Summary
Teduglutide is a 33-amino-acid analogue of glucagon-like peptide-2 (GLP-2), modified with a single glycine-to-alanine substitution at position 2 to confer resistance to DPP-4 degradation. Approved by the FDA and EMA in 2012 as Revestive/Gattex for the treatment of short bowel syndrome (SBS) with intestinal failure, teduglutide promotes intestinal mucosal growth and adaptation, reducing dependence on parenteral nutrition. It represents a landmark in peptide-based therapy for gastrointestinal disorders. This profile is for research and educational purposes only.
Mechanism
Teduglutide is an agonist of the GLP-2 receptor, a G-protein-coupled receptor expressed primarily on intestinal enteroendocrine cells, subepithelial myofibroblasts, and enteric neurons. Activation promotes: (1) intestinal crypt cell proliferation and villus growth, increasing absorptive surface area; (2) enhanced nutrient and fluid absorption; (3) decreased gastric emptying and intestinal motility, improving absorption time; (4) increased intestinal blood flow. The single amino acid substitution (Gly2→Ala) confers DPP-4 resistance, extending biological activity from minutes to hours.
Evidence base
Teduglutide has strong clinical evidence from the phase 3 STEPS trial (n=86), the STEPS-2 open-label extension (up to 30 months), and supporting animal and human biopsy studies. Efficacy in reducing parenteral nutrition dependence is well established. Long-term safety surveillance is ongoing regarding theoretical neoplasia risk.
Protocols
Teduglutide is a licensed prescription medicine. In clinical practice, it is administered at 0.05 mg/kg subcutaneously once daily. Patients undergo monitoring of fluid/electrolyte balance and periodic colonoscopy surveillance. These protocols are described for research reference only and do not constitute dosing advice.
UK legal status
Teduglutide is classified as a Prescription-Only Medicine (POM) in the United Kingdom. Revestive is licensed by the MHRA. Supply without a prescription is unlawful. As a specialist medicine for short bowel syndrome, it is prescribed by consultant gastroenterologists and nutrition support teams.
Vendor notes
Teduglutide is a licensed POM available only through registered pharmacies with a valid prescription, typically via specialist NHS centres. We do not list research-grade vendors for this compound. Researchers requiring teduglutide for in vitro or animal studies should source from established biochemical supply companies with appropriate COAs.
References
- Jeppesen PB, Pertkiewicz M, Messing B, et al. Teduglutide reduces need for parenteral support among patients with short bowel syndrome with intestinal failure. Gastroenterology. 2012;143(6):1473–1481.

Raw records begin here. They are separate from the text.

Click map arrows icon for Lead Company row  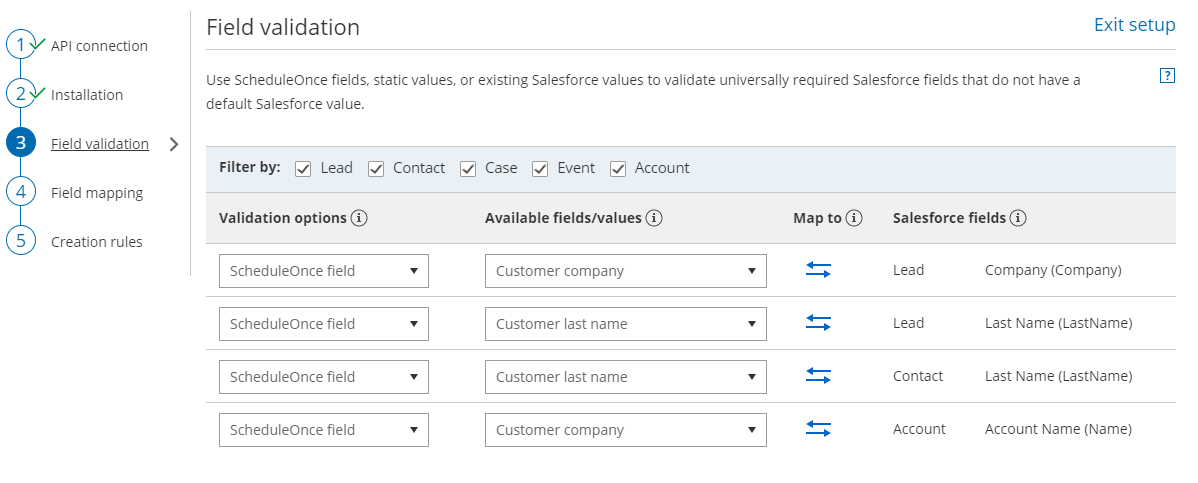[818, 270]
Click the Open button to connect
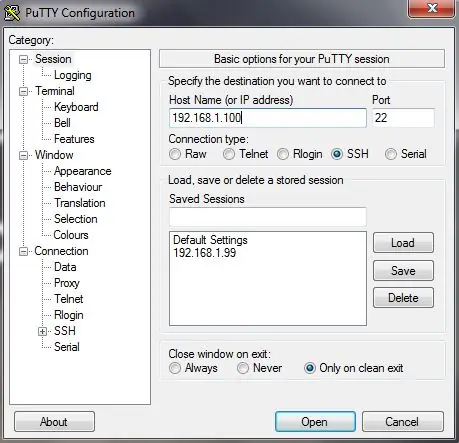This screenshot has height=443, width=459. (x=315, y=422)
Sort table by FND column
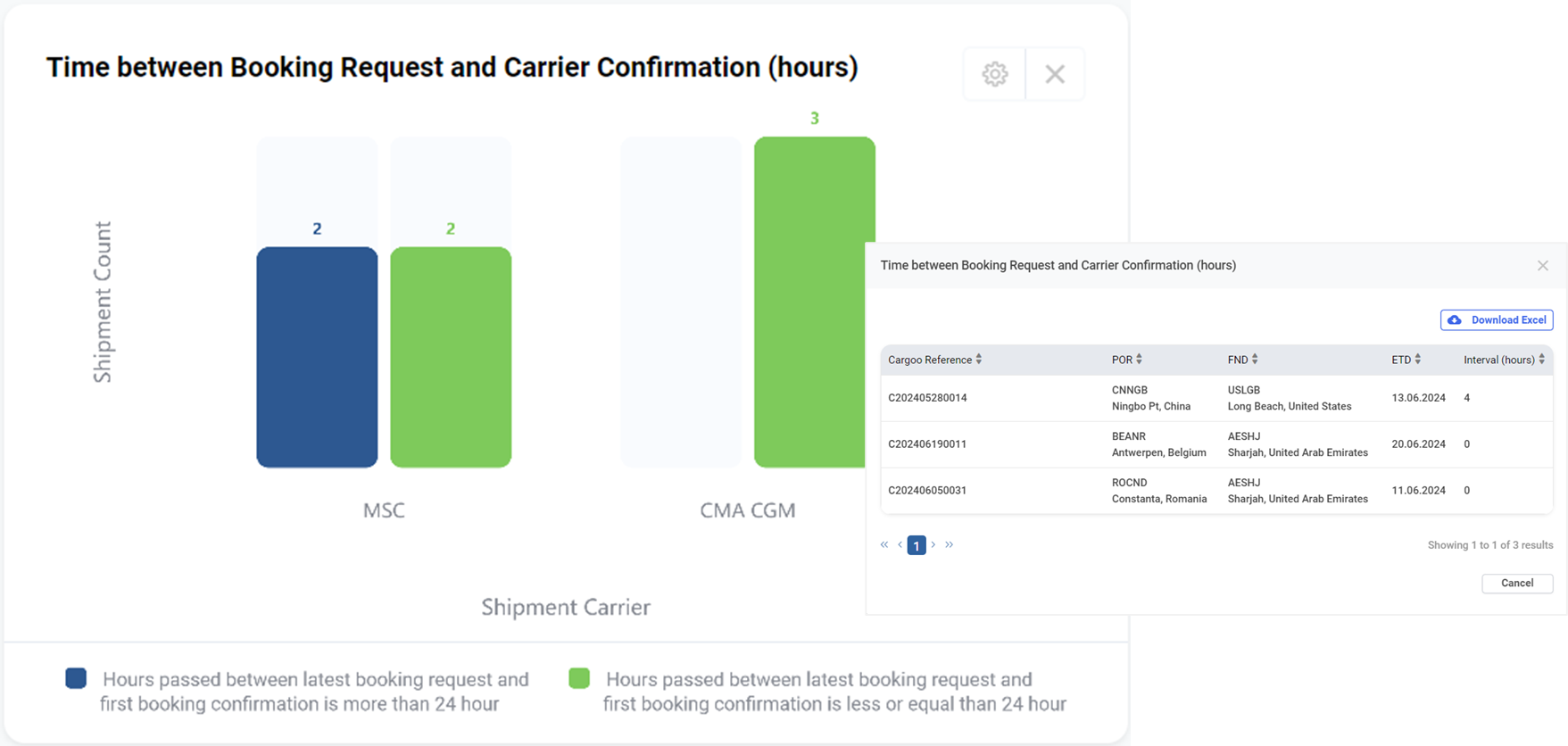 (x=1255, y=360)
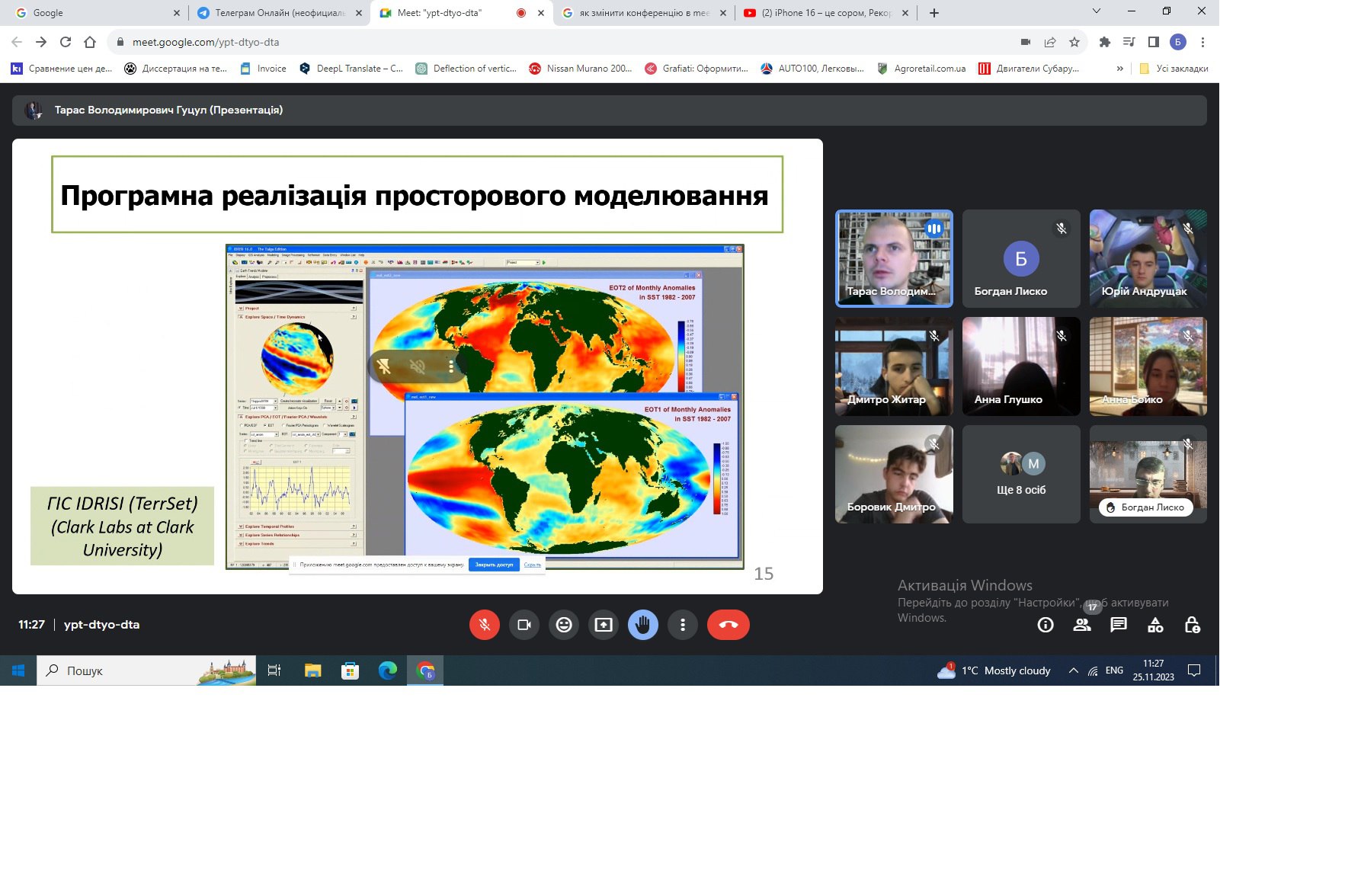
Task: Expand the 'Ще 8 осіб' tile
Action: click(1021, 474)
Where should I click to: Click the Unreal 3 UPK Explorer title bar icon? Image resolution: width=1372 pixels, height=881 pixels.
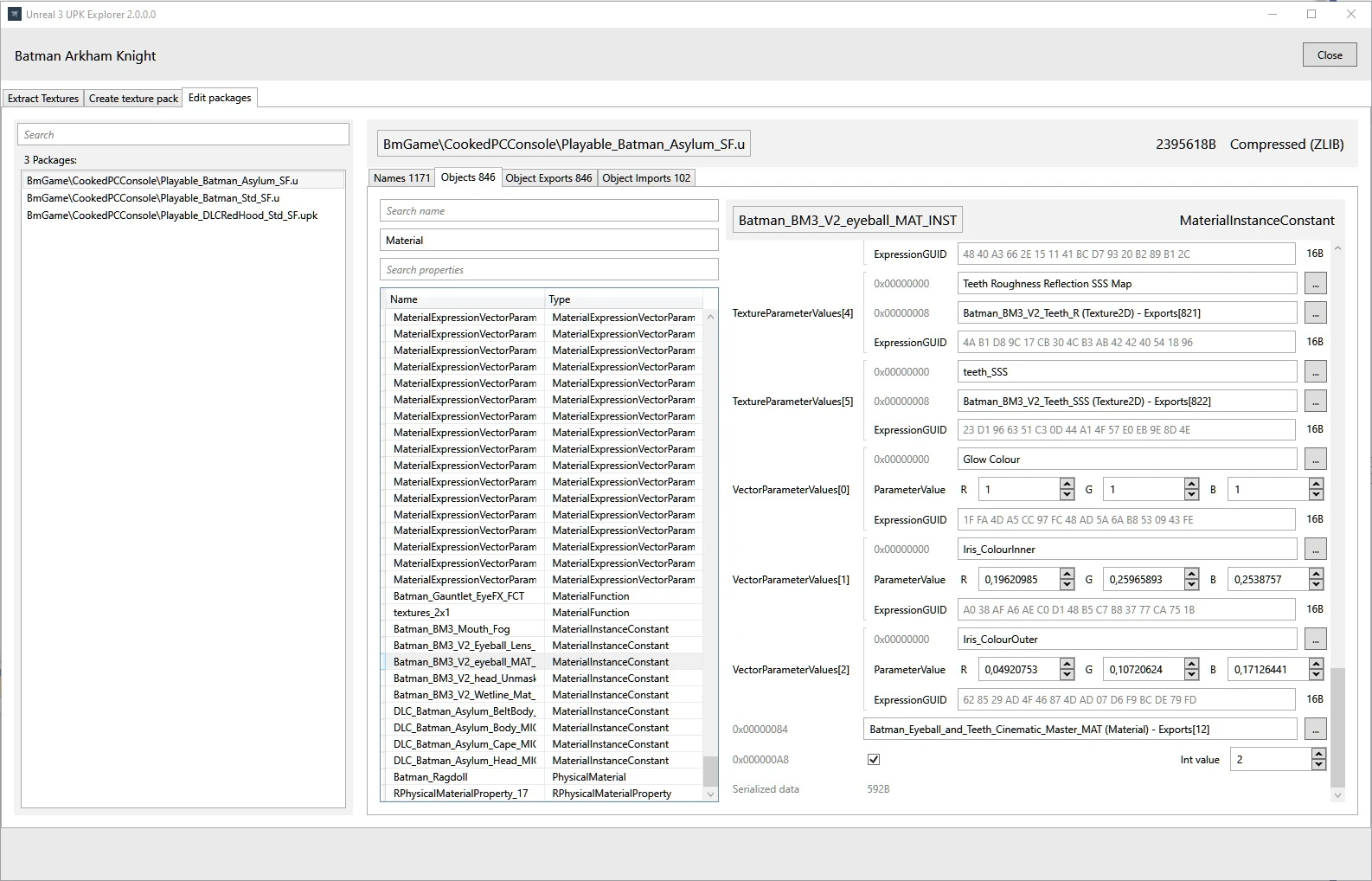[x=14, y=14]
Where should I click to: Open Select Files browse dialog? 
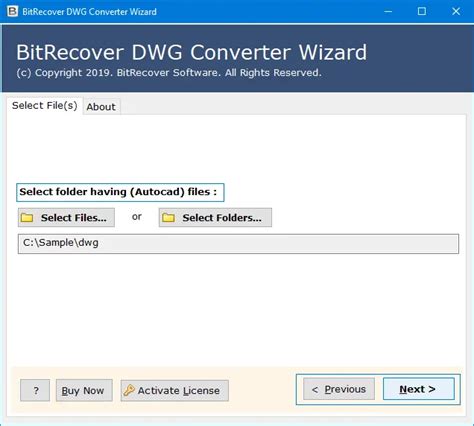pos(66,218)
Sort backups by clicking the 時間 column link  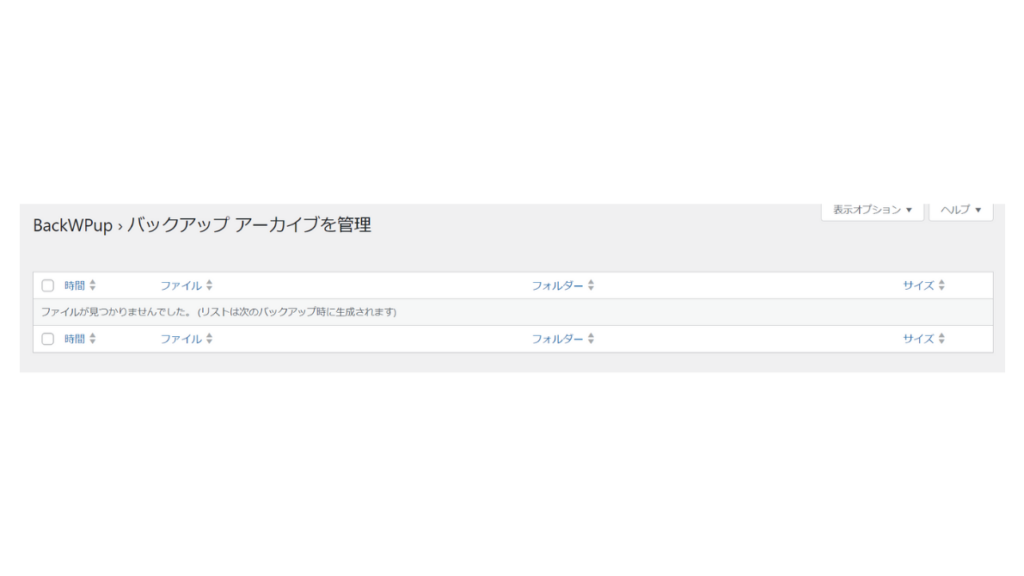coord(74,285)
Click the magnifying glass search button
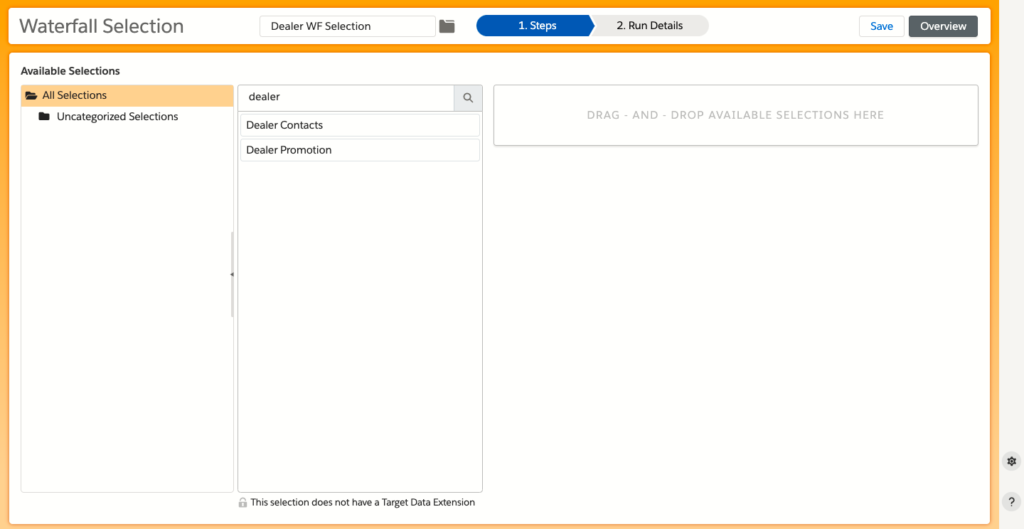This screenshot has width=1024, height=529. pyautogui.click(x=468, y=98)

- Schwartz LK, O'Keefe SJD, Fujioka K, et al. Long-term teduglutide for the treatment of patients with intestinal failure associated with short bowel syndrome. Clin Transl Gastroenterol. 2016;7(7):e180.
- Sigalet DL, Bawazir O, Martin GR, et al. Glucagon-like peptide-2 induces a specific pattern of adaptation in remnant intestine. Transplantation. 2007;83(7):938–943.
- Seidner DL, Schwartz LK, Winkler MF, et al. Increased intestinal absorption in the era of teduglutide and its impact on management. JPEN J Parenter Enteral Nutr. 2013;37(5):582–589.
- Compher C, Gilroy R, Pertkiewicz M, et al. Maintenance of parenteral nutrition volume reduction after teduglutide in adults with short bowel syndrome SBS-IF. JPEN J Parenter Enteral Nutr. 2016;40(5):695–703.